Geçtiğimiz hafta tüm dünya Almanya’dan gelen haberlerle sarsıldı. Bir cumhurbaşkanı, AB ekonomisine krizde yön veren ve dünyanın en güçlü ekonomisine sahip bir ülkenin cumhurbaşkanı, demokrasinin gerektirdiğini bazı etik kurallara uymaması ve bu konuyu haber yapmak isteyen bir gazeteciyi engelleme teşebbüsü  gibi davranış hataları yüzünden istifaya zorlandı.
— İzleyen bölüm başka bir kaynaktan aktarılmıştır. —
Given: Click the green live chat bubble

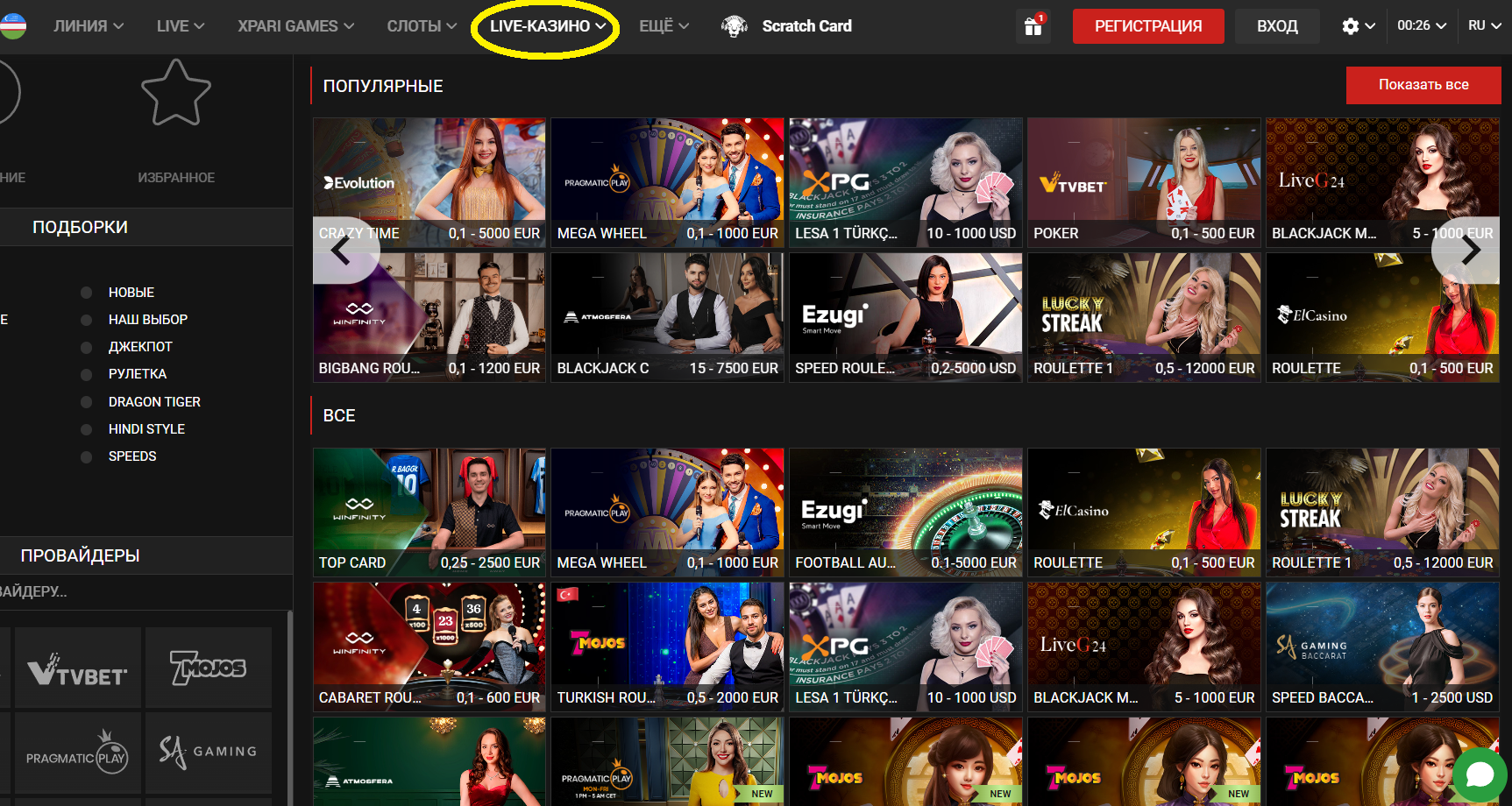Looking at the screenshot, I should pyautogui.click(x=1480, y=774).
Christian Wulff benim de şahsen tanıdığım; hem Alman CDU partisinin, hem de Almanya’nın yetiştirdiği nitelikli genç siyasetçilerden biriydi. Schöreder’den sonra başarılı bir şekilde Aşağı Saksonya Eyalet Başbakanlığı görevini yürütüp, Hristiyan Demokrat Parti’nin en önemli kurmaylarından biri olmuştu. Daha sonra getirildiği cumhurbaşkanlığı görevini de başarı ile sürdürüyordu. Sosyal çevrelerde doğal karşılanabilecek karşılıklı menfaat ilişkileri yüzünden adı yolsuzlukla birlikte anılmaya başlandı. Düşük faizli kredi kullanmak ve hediye tatiller gibi, sadece etik kuralların dışına çıkan küçük denebilecek menfaatler sağlaması Wulff’un başına dert oldu.
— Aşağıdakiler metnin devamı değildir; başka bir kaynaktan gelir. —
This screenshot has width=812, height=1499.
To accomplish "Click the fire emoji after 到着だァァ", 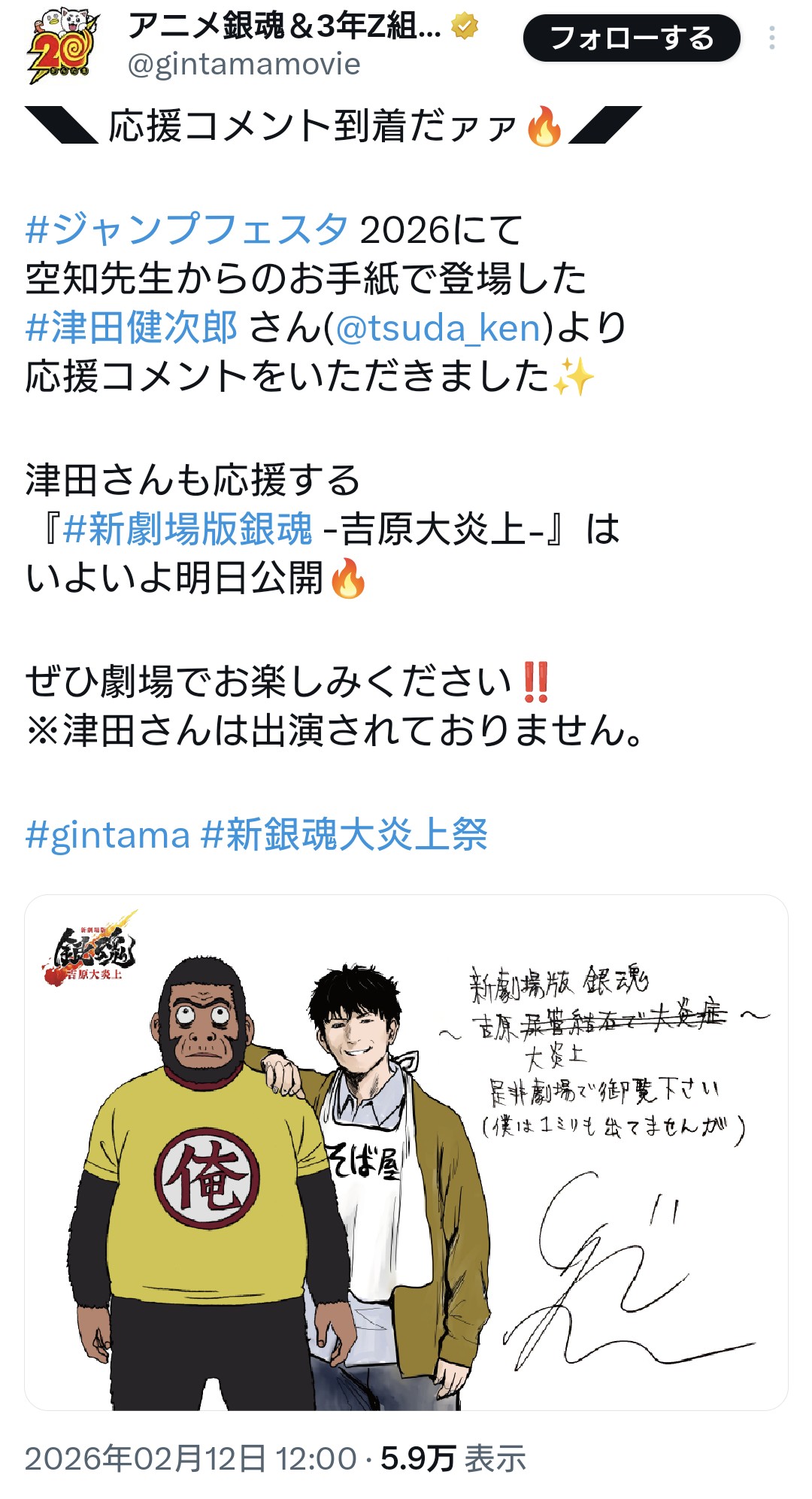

AÇIKLIK, ŞEFFAFLIK, DÜRÜSTLÜK
Güney Avrupa ülkeleri ve dünyanın çeşitli ülkelerinde, bununla kıyaslanamayacak kadar büyük olaylar olmasına rağmen;  hala görevinin başında olan onlarca siyasetçi var. Açıklık, şeffaflık, dürüstlük gibi kurallar ülkelerde demokrasinin devamı için çok önemlidir. Yıllar önce Helmut  Kolh’ın karşısında  en güçlü başbakan adayı olan  Güney Almanya’dan Hans Filbinger de;  Mercedes’in tanıtımı için Avusturalya’da  yapılan bir yat gezisine katılması nedeniyle sıkıntılar yaşayıp adaylıktan çekilmişti. Özel tatil sınıfına sokularak, yolsuzluk sayılan bu tatil nedeniyle Filbinger, Almanya’nın başbakanı olma şansını kaybetmişti ve yerine Kohl başbakan olmuştu. Almanya, hukuk ve basın özgürlüğü konusunda çok duyarlı ve demokrasinin düzgün çalıştığı örnek bir ülke. Demokrasinin köklenmesi ve gelişmesi için her zaman bazı kurbanlar olmuştur ve gelecekte de olmaya devam edecektir. Son kurban Christian Wulff, yabancı kökenli göçmenlere olumlu bakarak Almanya’da yaşayan herkesin Cumhurbaşkanı olduğunu söylemleriyle sempati toplamış. Almanya’da bugün 15 milyon göçmen kökenli yurttaş var. Onların da düzgün eğitim alıp, refahtan pay almalarını sonuna kadar destekliyordu. Bunun; hem göçmenler için, hem de yaşlanan Alman toplumu için bir mecburiyet olduğu artık herkes tarafından bilinen bir gerçek.

Wulf’un aynı zamanda; Türk dostu Schröder gibi, Türkler’le de ilişkileri çok iyiydi. Türkiye’ye ziyaretinde, Cumhurbaşkanımız Abdullah Gül ile birlikte Anadolu’yu dolaştı ve Türk halkının da sempatisini kazandı. Yine aynı şekilde Abdullah Gül ‘ün Almanya ziyaretlerinde birlikte dostluk ve kardeşlik mesajları verildi. Türkiye-Almanya ilişkilerinin gelişmesinde ciddi girişimlerde bulunuldu. Christian Wulf, iyi bir siyasetçi, dostluk mesajları veren başarılı bir cumhurbaşkanıydı. Siyaset hayatını karartan bu küçük olaylar keşke hiç yaşanmasaydı.